== WORK INSTRUCTIONS ==
1. Answer these questions from the excerpt on the origins of naval terms.
(a) Since at least what year has the term "coxswain" been in use in England?
(b) Where did the Norsemen keep the birds they carried on board?
(c) Who appointed Josephus Daniels Secretary of the Navy, and in what year?
2. Pick up the excerpt on the origins of naval terms after its final sentence and keep writing it.

== EXCERPT PROVIDED ==
━━━━━━━━━━━━━━━━━━━━━━━━━━━━━━

A coxswain or coxswain was at first the swain (boy servant) in charge of the small cock or cockboat that was kept aboard for the ship’s captain and which was used to row him to and from the ship.  The term has been in use in England dating back to at least 1463.  With the passing of time the coxswain became the helmsman of any boat, regardless of size 

CROW’S NEST 

The raven or crow was an essential part of the Vikings’ navigation equipment.  These land loving birds were carried on board to help the ship’s navigator determine where the closest land lay when weather prevented sighting the shore.  In cases of poor visibility, a crow was released and the navigator plotted a course corresponding to the bird’s flight path because the crow invariably head for land.  The Norsemen carried the birds in a cage secured to the top of the mast.  Later on as ships grew in size and the lookout stood his watch in a tub located high on the main mast, the same “crow’s nest” was given to this tub.  While today’s Navy still uses lookouts in addition to radars, etc., the “crow nest” is a thing of the past. 

CUP OF JOE 

In 1913, President Woodrow Wilson appointed Josephus Daniels Secretary of the Navy.  Among his reforms of the Navy were inaugurating the practice of making 100 sailors from the Fleet eligible for entrance into the Naval Academy, the introduction of women into the service, and the abolishment of the officers’ wine mess.  From that time on, the strongest drink aboard Navy ships could only be coffee and over the years, a cup of coffee became known as a “cup of Joe.” 

DEVIL TO PAY 

Today the expression “devil to pay” is used primarily to describe having an unpleasant result from some action that has been taken.  For example, someone has done something they shouldn’t have done and as a result, “there will be the devil to pay.”  Originally, this expression described one of the unpleasant tasks aboard a wooden ship.   The “devil” was the wooden ship’s longest seam in the hull. Caulking was done with “pay” of pitch (a kind of tar).  The task of “paying the devil” (caulking the seam) be squatting in the bilges was despised by every seaman.

━━━━━━━━━━━━━━━━━━━━━━━━━━━━━━

== SUPPLIED ENTRIES ==
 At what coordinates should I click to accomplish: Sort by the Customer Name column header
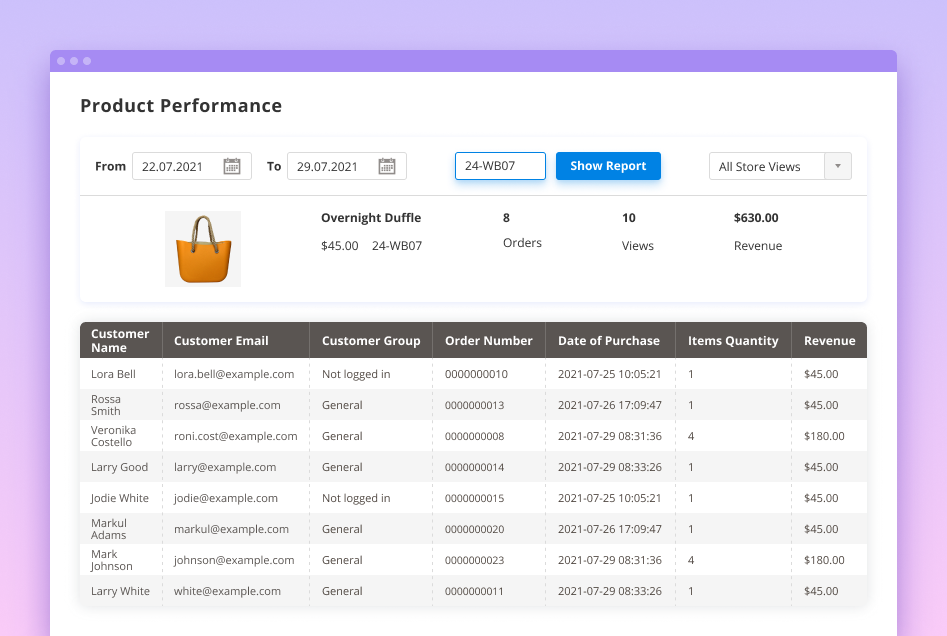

━━━━━━━━━━━━━━━━━━━━━━━━━━━━━━

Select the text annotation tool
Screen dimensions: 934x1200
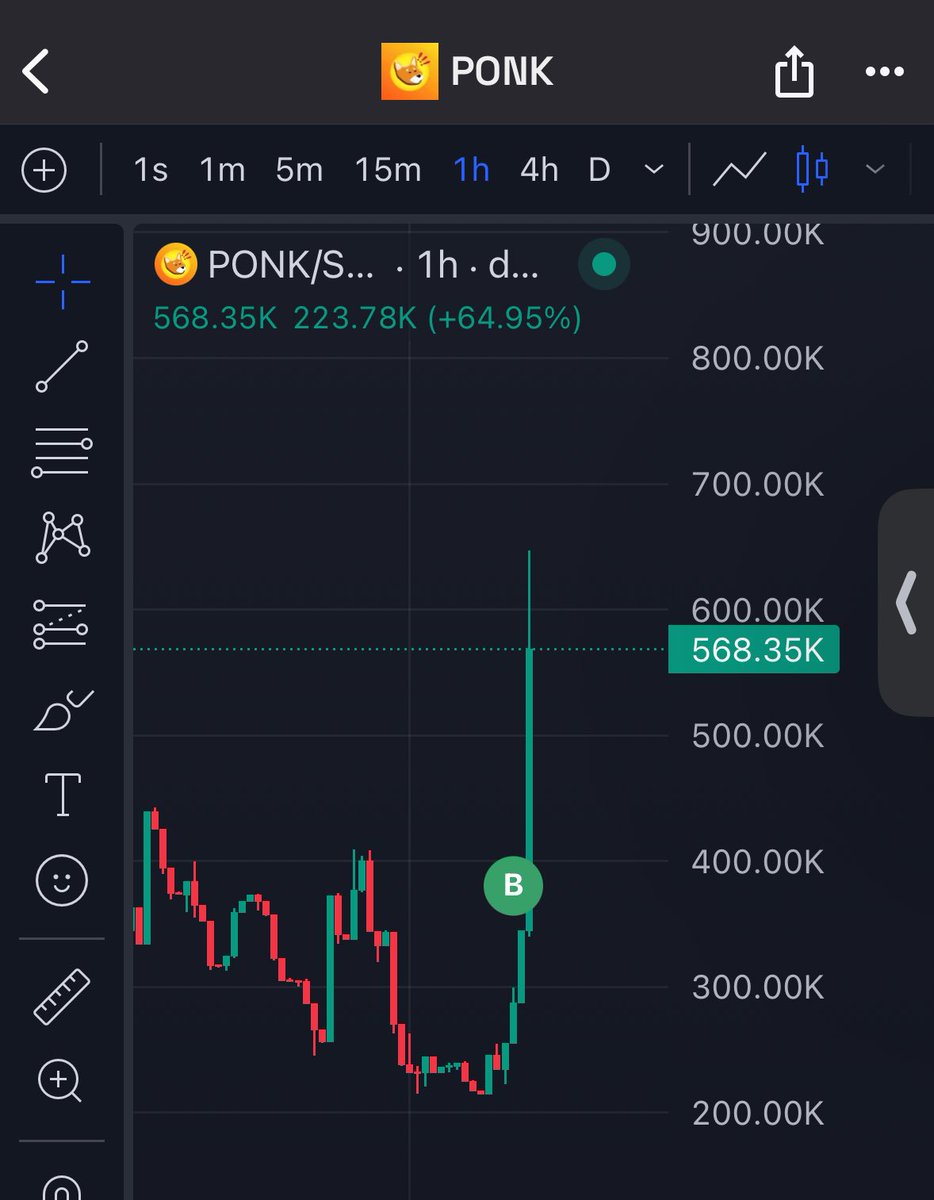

━━━━━━━━━━━━━━━━━━━━━━━━━━━━━━

== RESULTS FOR THE EXERCISE ==
1.
(a) 1463
(b) In a cage secured to the top of the mast
(c) President Woodrow Wilson, in 1913

2.
DOGWATCH 

A dogwatch at sea is the period between 4 and 6 p.m., the first dogwatch, and the  period between 6 and 8 p.m., the second dogwatch.  The watches aboard ships are:

            Midnight to 4:00 am                  Midwatch or middle watch         0000-0400

            4:00 am to 8:00 am                   Morning watch                               0400-0800

            8:00 am to Noon                      Forenoon Watch                            0800-1200

            Noon to 4:00 pm                      Afternoon Watch                           1200-1600

            4:00 pm to 6:00 pm                  First Dog Watch                            1600-180

            6:00 pm to 8:00 pm                 Second Dog Watch                      1800-2000

            8:00 pm to midnight                Night Watch                                   2000-2400

(Note: Military time starts at one minute after midnight-0001, and continues numerically to midnight-2400.  One pm becomes 1300 and so on.)

The dogwatches are only two hours each so the  sailors aren’t always on duty at the same time.  Some experts say dogwatch is a corruption of dodges watch and other associate the dogwatch with the fitful sleep of sailors called dog sleep, because it is a stressful watch.  But no one really knows the origin of this term, which was in use at least back to 1700. 

DOWN THE HATCH 

Here’s a drinking expression that seems to have its origins in sea freight, where cargoes are lowered into the hatch.  First used by seamen, it has only been traced back to the turn of the century (1900).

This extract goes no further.